Coral reefs are among the most biologically diverse, complex and productive ecosystems on the planet. Most of coral reef biodiversity consists of tiny organisms living deep within the three-dimensional reef matrix. Although largely unseen, this diversity is essential to the survival and function of coral reef ecosystems, and many have worried that climate change will lead to dramatic loss of this diversity.
New research led by scientists at the University of Hawaiʻi at Mānoa reveals that the species which dominate experimental coral reef communities shift due to climate change, but the total biodiversity does not decline under future ocean conditions of warming and acidification predicted by the end of the century.
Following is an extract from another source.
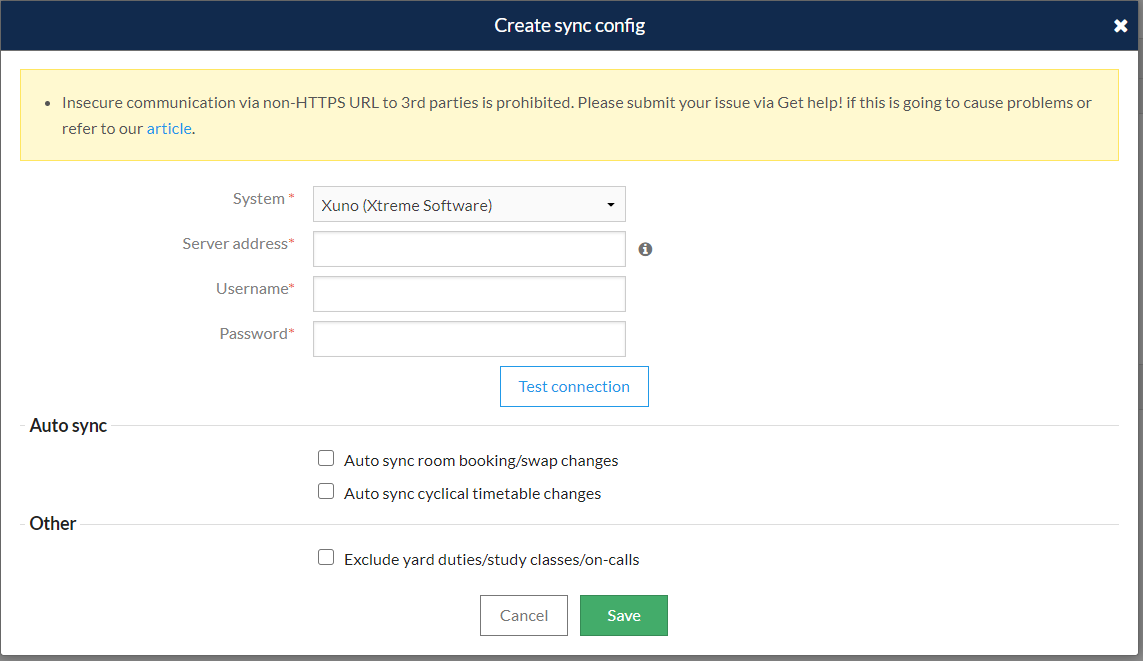Click into the Username input box

(469, 294)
The study was published in the Proceedings of the National Academy of Science.
“Rather than the predicted collapse of biodiversity under ocean warming and acidification, we found significant changes in the relative abundance, but not the occurrence of species, resulting in a shuffling of coral reef community structure,” said Molly Timmers, lead author who conducted this study during her doctoral research at the Hawaiʻi Institute of Marine Biology (HIMB) at UH Mānoa’s School of Ocean and Earth Science and Technology (SOEST).
Read more at: University of Hawaii at Manoa
Experimental set-up of mesocosms at the Hawaii Institute of Marine Biology. (Photo Credit: Chris Jury, HIMB)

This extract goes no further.